Если я охотно называю своего старика родителем, это не значит, что я невысоко чту отца. Напротив; вот только отец мой не соответствует исполняемой роли или в лучшем случае выглядит как комедиант, приклеивший себе рождественскую бороду. Поденщик, рыбак и носильщик в порту представляют свои роли убедительней. Примечательно, что именно эти свободные умы требуют уважения к себе в пределах общественного порядка, погубленного еще их дедами.

Отец был женат дважды. Здесь, в Эвмесвиле, принято, что человек — например, партиец, — начиная продвижение вверх, сперва берет то, что подворачивается под руку. Когда же он достигает успеха, первая жена его больше не удовлетворяет — ни с точки зрения молодости и красоты, ни тем, как она репрезентирует его новое положение. Он тогда меняет ее на новую — символ теперешнего его статуса. Здесь, к примеру, — в нашем смесительном чане, — это выражается, среди прочего, в том, что теперь выбирается жена с более светлым оттенком кожи.

А начинающий с более высокой ступени ведет себя обычно иначе: сначала он продумывает карьеру и внешние обстоятельства. И лишь к середине жизни, когда он уже крепко сидит в седле, в нем зарождаются другие желания. Теперь Афродита требует от него поздней жертвы. При этом нередко происходят конфузы. Так, недавно один высокопоставленный генерал угодил в сети к известной всему городу потаскухе. На касбе такое воспринимается с юмором. Я как раз прислуживал в parvulo, когда Домо сообщил об этом Кондору. Кондор рассмеялся: «В таком случае в шуринах у него недостатка не будет». Репутация самого Домо не вполне чиста, у него, как говорили в старину, «пятна на жилете»; но он становится высоконравственным человеком, когда это идет ему на пользу.

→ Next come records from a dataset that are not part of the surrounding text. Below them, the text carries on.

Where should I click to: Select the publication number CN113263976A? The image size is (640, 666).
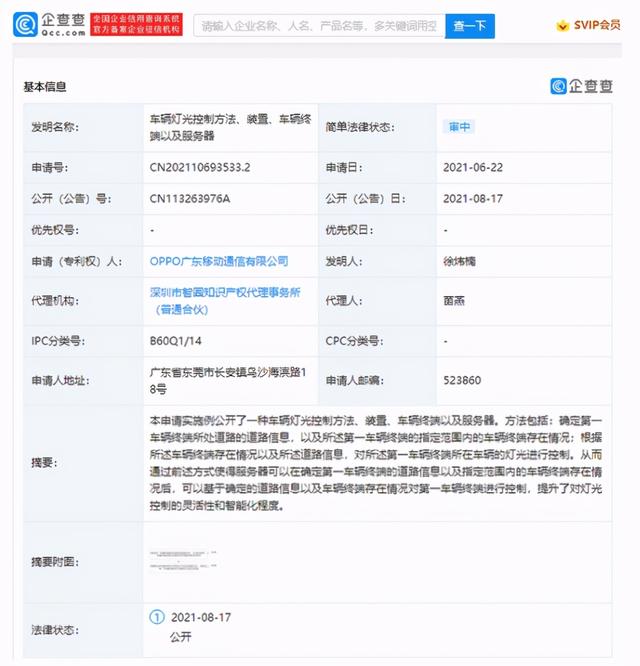coord(190,199)
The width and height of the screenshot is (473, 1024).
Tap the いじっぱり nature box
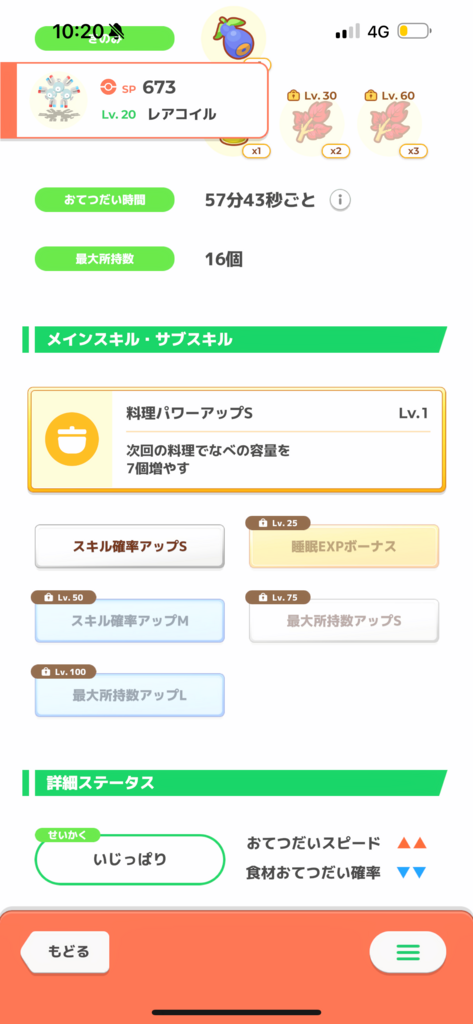tap(129, 859)
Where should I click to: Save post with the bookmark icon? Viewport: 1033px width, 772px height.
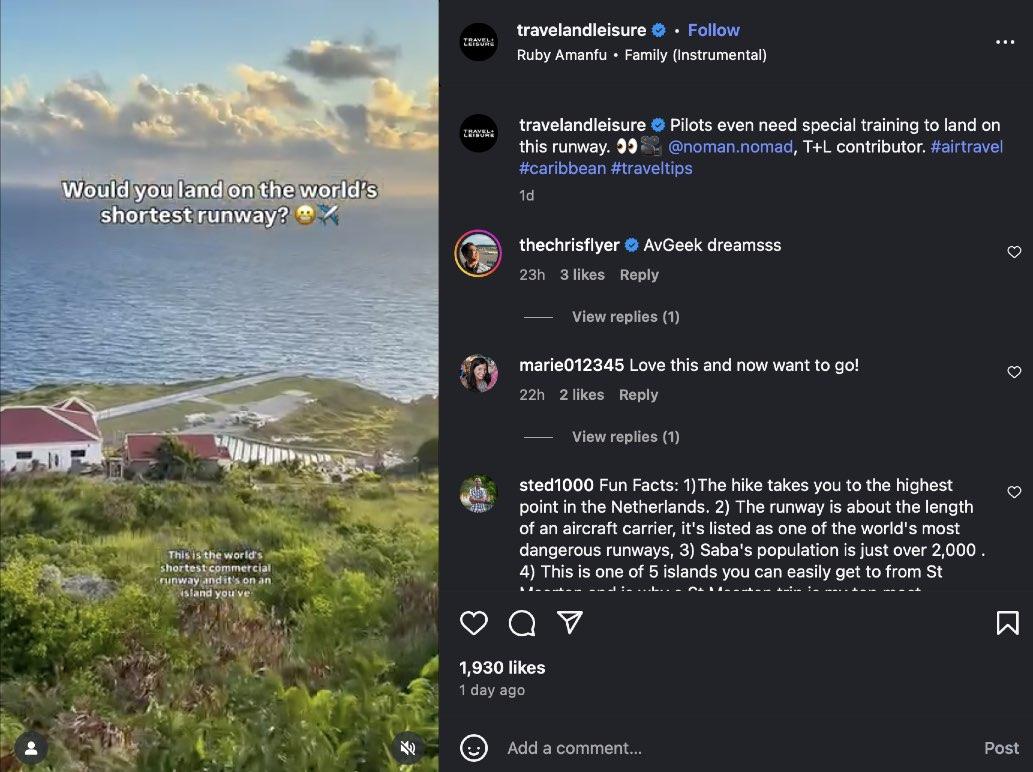1007,623
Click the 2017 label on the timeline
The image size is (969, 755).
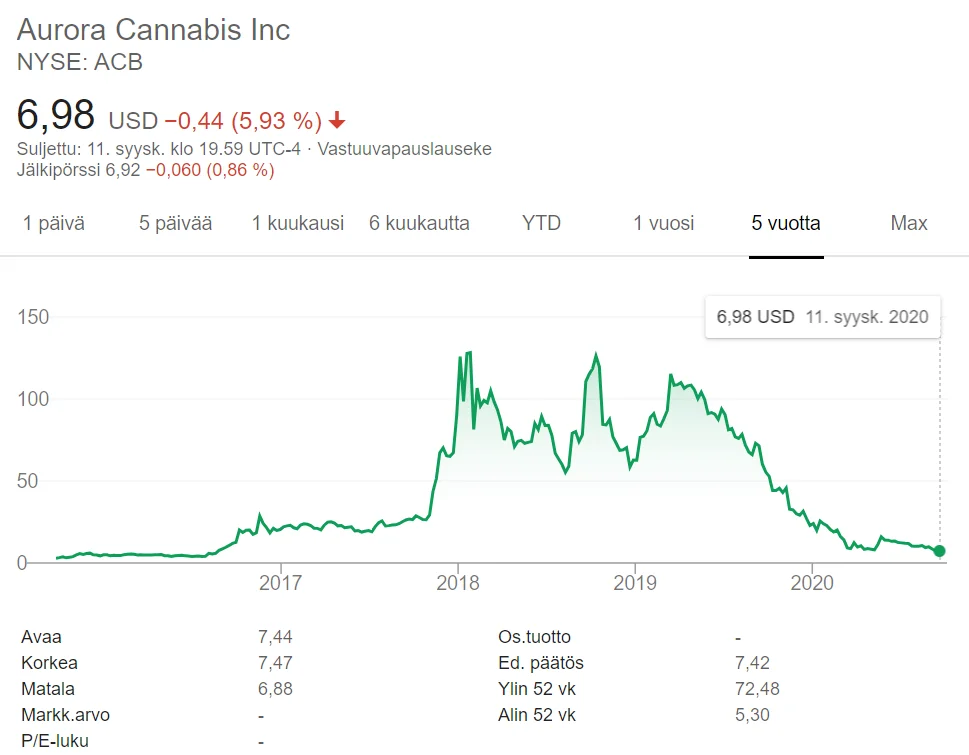click(x=281, y=582)
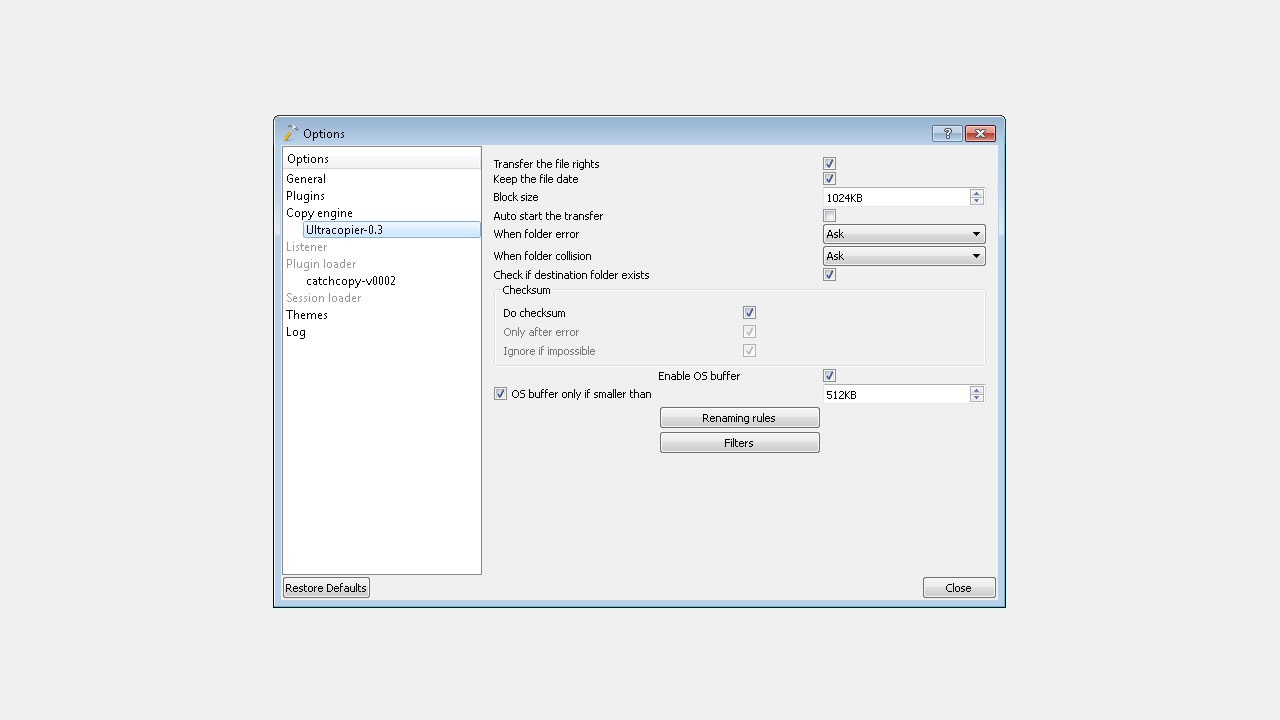Open the Renaming rules dialog
Viewport: 1280px width, 720px height.
[739, 417]
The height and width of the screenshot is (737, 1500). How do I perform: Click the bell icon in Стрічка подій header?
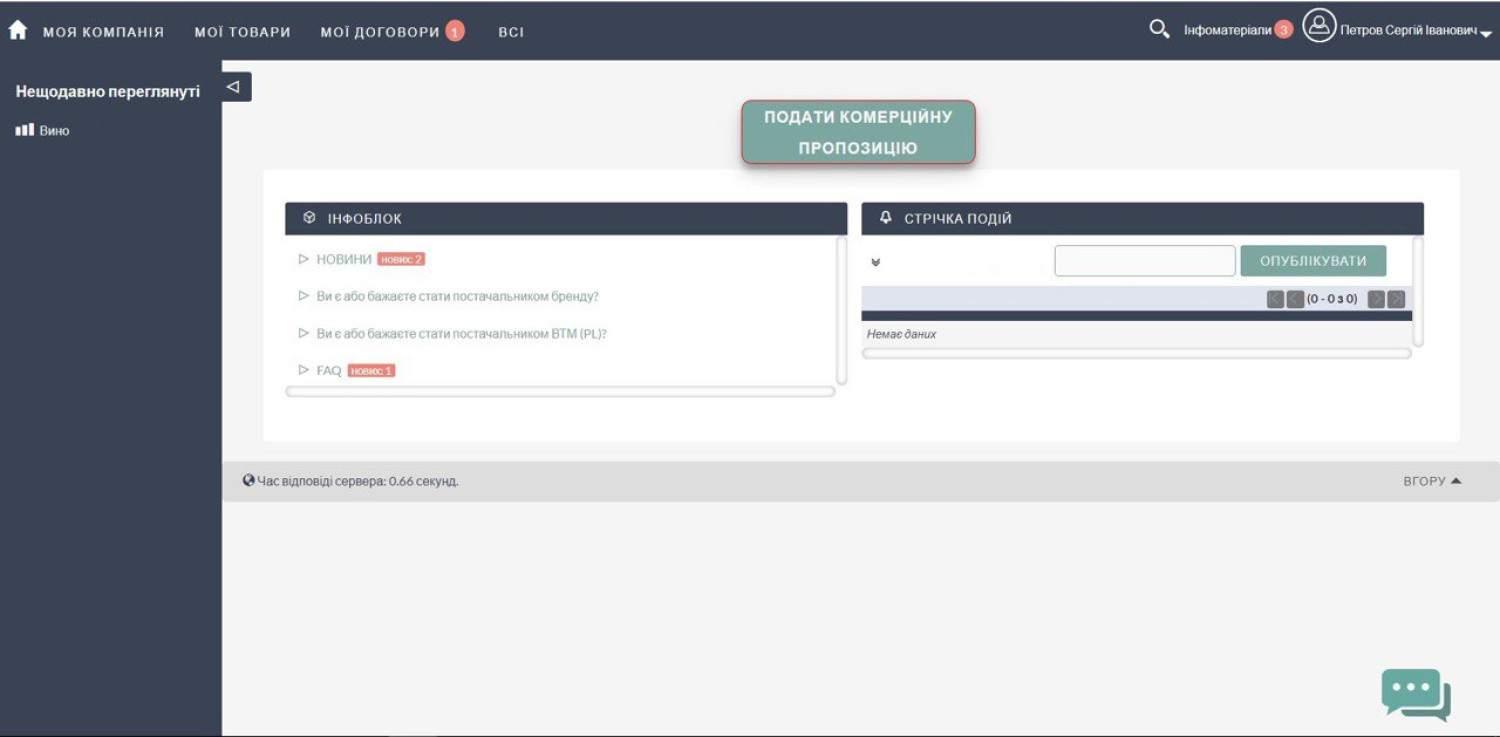pos(885,218)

Профессора охотно женятся на студентках — — — на тех, что сидят в первом ряду и тянутся к высокой духовности. Иногда такие браки оказываются удачными. Мой родитель выбрал в качестве второй жены свою секретаршу; ради нее он развелся; первая жена еще живет в нашем городе. Она родила ему Кадмо; они разошлись мирно — время от времени отец еще наведывается к ней, чтобы освежить приятные воспоминания.

Моя же мама умерла рано, когда я еще ходил в начальные классы. Я ощутил эту утрату как второе рождение, как будто меня вытолкнули на светлую и холодную чужбину, — но теперь ощущение рождения было осознанным.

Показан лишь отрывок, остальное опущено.